A Família de Schoenstatt do Jaraguá celebrou, no dia 7 de dezembro de 2025, o Encerramento Anual de suas atividades com um clima de fraternidade e gratidão. A manhã começou com um café comunitário e a Consagração da Manhã, reunindo todos os ramos em oração e convivência. Em seguida, o Pe. Gustavo Hanna Crespo conduziu um momento de formação baseado em um texto do Pe. Antônio Bracht, aprofundando a estrutura e a identidade do Movimento de Schoenstatt e reforçando a importância de cada ramo na missão comum. O encontro terminou com a apresentação dos ramos e um gesto simbólico de unidade, reforçando que todos fazem parte de uma mesma árvore, com muitos ramos, mas uma única raiz.
Hilda Malafaia nos conta como foi o dia:
Iniciamos a manhã com um café comunitário — muito farto, cheio de alegria e fraternidade — abençoado pelo Reitor, Padre Gustavo Hanna Crespo.
Depois de muita conversa e acolhida entre os ramos, rezamos juntos a Consagração da Manhã, entregando à Mãe todo o ano vivido, e seguimos para um momento de formação e testemunhos. Pe. Gustavo Hanna Crespo

O Padre Gustavo apresentou um aprofundamento sobre a estrutura do Movimento de Schoenstatt, tomando como base um texto-guia do Padre Antônio Bracht, escrito em junho de 1999 e oferecido naquele ano à Família de Schoenstatt do Jaraguá.
O material resgata elementos essenciais da nossa história e nos ajuda a voltar ao que é fundamental: a forma espiritual e comunitária que recebemos para cumprir a nossa missão.
O padre explicou que, assim como a matéria precisa receber uma forma para cumprir sua finalidade — o plástico, por exemplo, só adquire utilidade quando moldado — também nós recebemos uma forma espiritual, comunitária e apostólica, para realizar a missão que Deus nos confia dentro do Movimento.

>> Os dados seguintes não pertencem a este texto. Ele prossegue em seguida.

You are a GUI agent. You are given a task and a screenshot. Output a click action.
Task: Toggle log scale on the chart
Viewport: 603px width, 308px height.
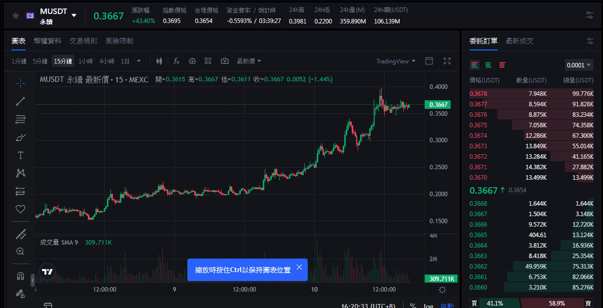point(428,306)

Ao tratar da estrutura de Schoenstatt, destacou que o Movimento se organiza de maneira que todos possam viver a mesma espiritualidade, ainda que por caminhos diversos. Assim, dentro da Família existem vários ramos: peregrinos, ligas, uniões e institutos, entre outros.
Todos fazem parte de uma mesma árvore, com um único tronco e uma raiz comum, mas cada ramo possui exigências e características próprias.
Não existe uma “forma certa” ou “forma errada”: há diferentes níveis de compromisso com a vivência da Aliança de Amor, com o apostolado e com a vida espiritual.
A primeira exigência para pertencer ao Movimento é o fundamento espiritual, vivido por todos:
- peregrinar ao Santuário;
- oferecer contribuições ao Capital de Graças;
- cultivar a vida na Aliança de Amor.
Depois vem o apostolado, realizado por todos, mas em intensidades variadas:
- Peregrinos: apostolado mais livre;
- Ligas: compromisso frequente, com liberdade e espontaneidade apostólica;
- Uniões e Institutos: apostolado permanente, vida comunitária profunda e vínculos estáveis.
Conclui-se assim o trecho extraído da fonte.